(WRITTEN INSTRUCTION): Return every line of the records that contains the word "black".

(Entries for locating words and elements):

++++++++++

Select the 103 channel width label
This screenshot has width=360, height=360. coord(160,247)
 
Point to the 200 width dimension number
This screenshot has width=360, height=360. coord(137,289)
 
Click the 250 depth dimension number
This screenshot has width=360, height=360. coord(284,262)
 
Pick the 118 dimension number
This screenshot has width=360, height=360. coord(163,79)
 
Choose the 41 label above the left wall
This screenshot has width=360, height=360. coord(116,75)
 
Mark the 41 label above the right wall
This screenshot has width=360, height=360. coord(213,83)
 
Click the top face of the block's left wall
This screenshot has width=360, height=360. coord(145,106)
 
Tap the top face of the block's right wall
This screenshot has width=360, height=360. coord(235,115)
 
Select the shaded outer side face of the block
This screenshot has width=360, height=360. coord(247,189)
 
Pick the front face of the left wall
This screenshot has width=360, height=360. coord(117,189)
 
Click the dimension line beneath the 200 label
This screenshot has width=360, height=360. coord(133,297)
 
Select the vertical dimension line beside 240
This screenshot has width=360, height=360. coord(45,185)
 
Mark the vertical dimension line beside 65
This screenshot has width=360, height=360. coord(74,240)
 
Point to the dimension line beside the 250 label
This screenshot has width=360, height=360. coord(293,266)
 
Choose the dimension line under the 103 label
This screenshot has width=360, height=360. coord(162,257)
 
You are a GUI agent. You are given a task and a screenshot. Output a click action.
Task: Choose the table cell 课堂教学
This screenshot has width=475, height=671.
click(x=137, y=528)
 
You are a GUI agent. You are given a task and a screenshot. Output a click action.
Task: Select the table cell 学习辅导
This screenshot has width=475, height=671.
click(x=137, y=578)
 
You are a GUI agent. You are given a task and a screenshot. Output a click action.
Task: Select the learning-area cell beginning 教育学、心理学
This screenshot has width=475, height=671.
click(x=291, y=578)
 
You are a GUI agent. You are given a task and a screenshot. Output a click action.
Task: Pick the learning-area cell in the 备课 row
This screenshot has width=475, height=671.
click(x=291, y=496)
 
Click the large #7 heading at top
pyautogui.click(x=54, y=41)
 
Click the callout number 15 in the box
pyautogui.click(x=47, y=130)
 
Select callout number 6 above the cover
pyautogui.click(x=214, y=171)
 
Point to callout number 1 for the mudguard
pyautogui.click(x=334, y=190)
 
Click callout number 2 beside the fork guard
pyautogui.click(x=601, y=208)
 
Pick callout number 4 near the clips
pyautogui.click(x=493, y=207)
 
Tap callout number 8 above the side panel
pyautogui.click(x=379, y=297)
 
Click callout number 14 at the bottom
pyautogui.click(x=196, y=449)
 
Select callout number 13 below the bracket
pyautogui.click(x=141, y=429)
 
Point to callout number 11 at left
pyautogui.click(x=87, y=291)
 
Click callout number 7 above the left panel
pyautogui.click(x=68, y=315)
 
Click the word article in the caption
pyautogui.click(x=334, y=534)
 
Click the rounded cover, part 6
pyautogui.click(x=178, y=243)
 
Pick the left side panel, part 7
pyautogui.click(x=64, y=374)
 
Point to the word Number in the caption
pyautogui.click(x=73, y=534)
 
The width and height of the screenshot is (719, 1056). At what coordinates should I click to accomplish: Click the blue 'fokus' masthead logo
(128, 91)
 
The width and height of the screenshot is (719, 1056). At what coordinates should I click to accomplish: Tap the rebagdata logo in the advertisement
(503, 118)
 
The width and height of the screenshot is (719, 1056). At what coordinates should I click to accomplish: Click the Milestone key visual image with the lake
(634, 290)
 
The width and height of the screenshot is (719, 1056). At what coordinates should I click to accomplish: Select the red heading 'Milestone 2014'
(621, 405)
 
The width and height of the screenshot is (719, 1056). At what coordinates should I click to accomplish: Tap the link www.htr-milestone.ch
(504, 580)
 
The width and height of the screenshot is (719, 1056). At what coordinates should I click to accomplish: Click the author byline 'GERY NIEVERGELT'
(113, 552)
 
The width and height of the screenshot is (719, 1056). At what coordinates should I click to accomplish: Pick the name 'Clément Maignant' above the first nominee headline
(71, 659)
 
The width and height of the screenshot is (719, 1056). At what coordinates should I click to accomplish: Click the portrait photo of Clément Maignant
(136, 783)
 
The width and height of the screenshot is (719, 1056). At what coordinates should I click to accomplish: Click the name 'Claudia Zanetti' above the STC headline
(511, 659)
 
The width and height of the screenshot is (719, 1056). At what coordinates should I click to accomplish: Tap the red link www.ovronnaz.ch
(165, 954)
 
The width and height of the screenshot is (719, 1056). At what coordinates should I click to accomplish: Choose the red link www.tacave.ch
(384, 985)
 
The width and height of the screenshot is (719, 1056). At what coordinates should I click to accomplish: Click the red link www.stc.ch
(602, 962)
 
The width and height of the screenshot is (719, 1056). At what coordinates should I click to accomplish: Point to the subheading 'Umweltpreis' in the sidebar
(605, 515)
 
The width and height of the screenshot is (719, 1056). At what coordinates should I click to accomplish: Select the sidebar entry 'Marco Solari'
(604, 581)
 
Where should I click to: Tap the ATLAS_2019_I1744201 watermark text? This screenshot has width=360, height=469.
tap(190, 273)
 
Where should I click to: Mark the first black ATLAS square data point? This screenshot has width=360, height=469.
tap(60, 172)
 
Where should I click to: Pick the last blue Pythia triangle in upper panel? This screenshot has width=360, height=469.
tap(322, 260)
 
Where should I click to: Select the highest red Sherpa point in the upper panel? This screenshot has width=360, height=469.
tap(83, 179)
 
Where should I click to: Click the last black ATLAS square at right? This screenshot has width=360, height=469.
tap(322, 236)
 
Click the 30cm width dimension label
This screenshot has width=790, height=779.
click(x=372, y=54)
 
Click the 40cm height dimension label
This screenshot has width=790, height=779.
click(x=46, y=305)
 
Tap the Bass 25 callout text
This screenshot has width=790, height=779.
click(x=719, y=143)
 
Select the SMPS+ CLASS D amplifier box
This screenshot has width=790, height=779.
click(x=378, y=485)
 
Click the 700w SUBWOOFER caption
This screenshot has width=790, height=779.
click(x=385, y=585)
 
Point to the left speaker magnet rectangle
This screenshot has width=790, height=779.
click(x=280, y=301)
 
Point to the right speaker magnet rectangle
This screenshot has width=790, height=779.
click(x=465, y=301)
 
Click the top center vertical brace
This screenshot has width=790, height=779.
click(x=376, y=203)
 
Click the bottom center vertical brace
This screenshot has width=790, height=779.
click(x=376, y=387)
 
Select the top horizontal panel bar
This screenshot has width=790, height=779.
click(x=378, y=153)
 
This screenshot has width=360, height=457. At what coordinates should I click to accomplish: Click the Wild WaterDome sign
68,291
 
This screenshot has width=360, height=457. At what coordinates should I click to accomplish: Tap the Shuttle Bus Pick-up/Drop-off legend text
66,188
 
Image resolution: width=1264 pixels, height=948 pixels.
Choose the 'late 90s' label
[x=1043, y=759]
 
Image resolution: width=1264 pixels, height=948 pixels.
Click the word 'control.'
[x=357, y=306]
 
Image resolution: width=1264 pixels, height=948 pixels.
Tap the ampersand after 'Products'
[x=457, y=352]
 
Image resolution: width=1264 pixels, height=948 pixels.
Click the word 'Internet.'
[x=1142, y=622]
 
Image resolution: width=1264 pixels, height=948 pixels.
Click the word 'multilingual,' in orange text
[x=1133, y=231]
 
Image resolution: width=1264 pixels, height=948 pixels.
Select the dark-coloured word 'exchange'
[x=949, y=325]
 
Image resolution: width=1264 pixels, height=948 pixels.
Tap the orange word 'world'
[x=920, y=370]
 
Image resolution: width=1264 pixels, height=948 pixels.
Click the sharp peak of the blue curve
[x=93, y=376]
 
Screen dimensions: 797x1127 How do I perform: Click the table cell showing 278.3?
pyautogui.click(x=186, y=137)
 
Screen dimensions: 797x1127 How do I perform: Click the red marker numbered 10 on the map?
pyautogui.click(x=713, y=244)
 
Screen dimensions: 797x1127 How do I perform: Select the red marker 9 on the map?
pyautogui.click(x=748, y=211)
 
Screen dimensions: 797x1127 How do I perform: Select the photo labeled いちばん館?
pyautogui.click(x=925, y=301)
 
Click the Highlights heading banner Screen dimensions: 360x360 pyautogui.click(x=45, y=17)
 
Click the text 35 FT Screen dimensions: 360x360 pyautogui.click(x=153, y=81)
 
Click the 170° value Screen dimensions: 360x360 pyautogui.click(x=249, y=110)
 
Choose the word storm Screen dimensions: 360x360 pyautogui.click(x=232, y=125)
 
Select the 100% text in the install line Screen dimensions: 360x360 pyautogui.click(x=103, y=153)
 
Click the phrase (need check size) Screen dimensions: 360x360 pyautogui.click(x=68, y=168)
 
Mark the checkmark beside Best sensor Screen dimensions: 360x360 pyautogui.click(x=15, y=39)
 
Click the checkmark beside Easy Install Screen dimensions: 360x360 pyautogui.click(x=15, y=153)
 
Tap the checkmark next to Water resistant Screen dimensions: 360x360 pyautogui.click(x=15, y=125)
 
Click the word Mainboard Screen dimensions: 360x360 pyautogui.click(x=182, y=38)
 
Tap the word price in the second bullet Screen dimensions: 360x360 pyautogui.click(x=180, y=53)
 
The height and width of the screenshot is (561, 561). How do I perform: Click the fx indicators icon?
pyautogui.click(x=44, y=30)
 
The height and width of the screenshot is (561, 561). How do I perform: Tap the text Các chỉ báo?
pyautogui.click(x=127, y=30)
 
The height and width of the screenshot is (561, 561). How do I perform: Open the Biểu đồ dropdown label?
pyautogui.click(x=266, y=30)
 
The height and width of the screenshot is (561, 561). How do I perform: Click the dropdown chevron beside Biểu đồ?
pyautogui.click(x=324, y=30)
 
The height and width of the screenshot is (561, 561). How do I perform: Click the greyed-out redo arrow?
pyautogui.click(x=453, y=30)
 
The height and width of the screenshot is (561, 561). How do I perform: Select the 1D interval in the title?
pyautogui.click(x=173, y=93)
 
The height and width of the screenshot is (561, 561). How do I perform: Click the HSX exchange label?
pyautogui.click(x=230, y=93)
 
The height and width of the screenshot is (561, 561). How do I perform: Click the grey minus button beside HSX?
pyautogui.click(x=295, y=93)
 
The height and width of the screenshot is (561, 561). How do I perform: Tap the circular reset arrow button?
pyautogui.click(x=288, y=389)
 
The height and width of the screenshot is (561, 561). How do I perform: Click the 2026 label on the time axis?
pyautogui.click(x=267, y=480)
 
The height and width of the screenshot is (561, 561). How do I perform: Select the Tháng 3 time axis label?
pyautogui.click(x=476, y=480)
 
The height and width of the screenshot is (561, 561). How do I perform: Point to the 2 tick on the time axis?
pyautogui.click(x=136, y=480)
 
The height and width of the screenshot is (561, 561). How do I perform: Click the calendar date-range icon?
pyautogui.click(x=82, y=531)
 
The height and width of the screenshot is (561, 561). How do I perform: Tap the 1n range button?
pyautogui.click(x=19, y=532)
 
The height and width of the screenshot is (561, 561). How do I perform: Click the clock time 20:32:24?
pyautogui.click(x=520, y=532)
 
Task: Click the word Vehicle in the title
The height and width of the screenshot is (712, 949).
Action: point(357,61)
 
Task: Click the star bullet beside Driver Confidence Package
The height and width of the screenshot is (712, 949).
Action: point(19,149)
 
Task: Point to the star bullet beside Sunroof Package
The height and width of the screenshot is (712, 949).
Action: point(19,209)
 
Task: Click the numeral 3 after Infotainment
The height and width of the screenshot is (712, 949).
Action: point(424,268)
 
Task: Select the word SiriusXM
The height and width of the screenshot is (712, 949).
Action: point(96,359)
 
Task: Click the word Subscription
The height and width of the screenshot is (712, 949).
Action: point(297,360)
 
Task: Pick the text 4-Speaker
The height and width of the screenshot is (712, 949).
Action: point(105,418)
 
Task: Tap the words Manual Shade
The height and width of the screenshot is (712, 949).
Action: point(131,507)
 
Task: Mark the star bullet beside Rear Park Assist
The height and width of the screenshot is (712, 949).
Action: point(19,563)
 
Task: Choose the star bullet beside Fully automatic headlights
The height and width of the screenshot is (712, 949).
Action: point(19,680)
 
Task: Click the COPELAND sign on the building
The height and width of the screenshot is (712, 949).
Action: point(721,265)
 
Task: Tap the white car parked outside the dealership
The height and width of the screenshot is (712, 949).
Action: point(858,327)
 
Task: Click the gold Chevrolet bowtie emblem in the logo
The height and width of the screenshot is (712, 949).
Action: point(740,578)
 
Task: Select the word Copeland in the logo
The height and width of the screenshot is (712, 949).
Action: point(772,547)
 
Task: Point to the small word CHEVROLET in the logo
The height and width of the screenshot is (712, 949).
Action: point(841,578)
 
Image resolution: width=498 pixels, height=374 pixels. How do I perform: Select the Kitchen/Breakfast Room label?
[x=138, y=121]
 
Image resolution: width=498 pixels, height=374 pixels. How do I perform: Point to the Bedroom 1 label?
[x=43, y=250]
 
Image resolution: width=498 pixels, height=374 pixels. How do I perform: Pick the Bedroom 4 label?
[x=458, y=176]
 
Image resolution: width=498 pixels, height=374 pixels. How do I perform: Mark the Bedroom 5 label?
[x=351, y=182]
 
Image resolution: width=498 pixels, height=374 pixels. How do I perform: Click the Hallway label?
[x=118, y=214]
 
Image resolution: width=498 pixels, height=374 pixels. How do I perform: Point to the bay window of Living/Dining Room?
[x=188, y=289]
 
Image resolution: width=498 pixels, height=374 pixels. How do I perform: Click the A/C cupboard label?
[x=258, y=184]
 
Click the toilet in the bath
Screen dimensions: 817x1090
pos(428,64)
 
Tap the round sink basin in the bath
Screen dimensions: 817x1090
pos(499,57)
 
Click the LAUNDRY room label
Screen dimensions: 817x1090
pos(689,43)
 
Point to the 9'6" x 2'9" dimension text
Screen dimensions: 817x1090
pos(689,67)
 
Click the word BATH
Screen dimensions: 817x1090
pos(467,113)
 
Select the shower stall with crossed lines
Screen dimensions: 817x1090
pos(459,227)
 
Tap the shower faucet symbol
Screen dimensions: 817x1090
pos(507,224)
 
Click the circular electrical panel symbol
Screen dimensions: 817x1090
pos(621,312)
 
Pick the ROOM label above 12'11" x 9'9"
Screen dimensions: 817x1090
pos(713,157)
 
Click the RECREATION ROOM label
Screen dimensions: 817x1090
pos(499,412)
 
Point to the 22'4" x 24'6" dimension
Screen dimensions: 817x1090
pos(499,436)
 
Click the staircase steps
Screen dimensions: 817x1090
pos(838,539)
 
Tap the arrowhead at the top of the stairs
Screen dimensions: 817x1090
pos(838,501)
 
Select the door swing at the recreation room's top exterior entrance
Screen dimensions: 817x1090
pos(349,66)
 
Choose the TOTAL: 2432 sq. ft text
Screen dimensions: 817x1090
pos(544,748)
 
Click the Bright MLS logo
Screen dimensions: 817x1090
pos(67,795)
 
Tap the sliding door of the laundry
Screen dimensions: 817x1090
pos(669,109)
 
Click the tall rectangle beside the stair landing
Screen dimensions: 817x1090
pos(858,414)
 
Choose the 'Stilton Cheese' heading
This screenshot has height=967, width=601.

++++++++++

(FINISHED EXERCISE):
Where should I click to: Mark the first black ATLAS square data point? This screenshot has width=360, height=469.
Where should I click to: Click the last black ATLAS square at right? This screenshot has width=360, height=469.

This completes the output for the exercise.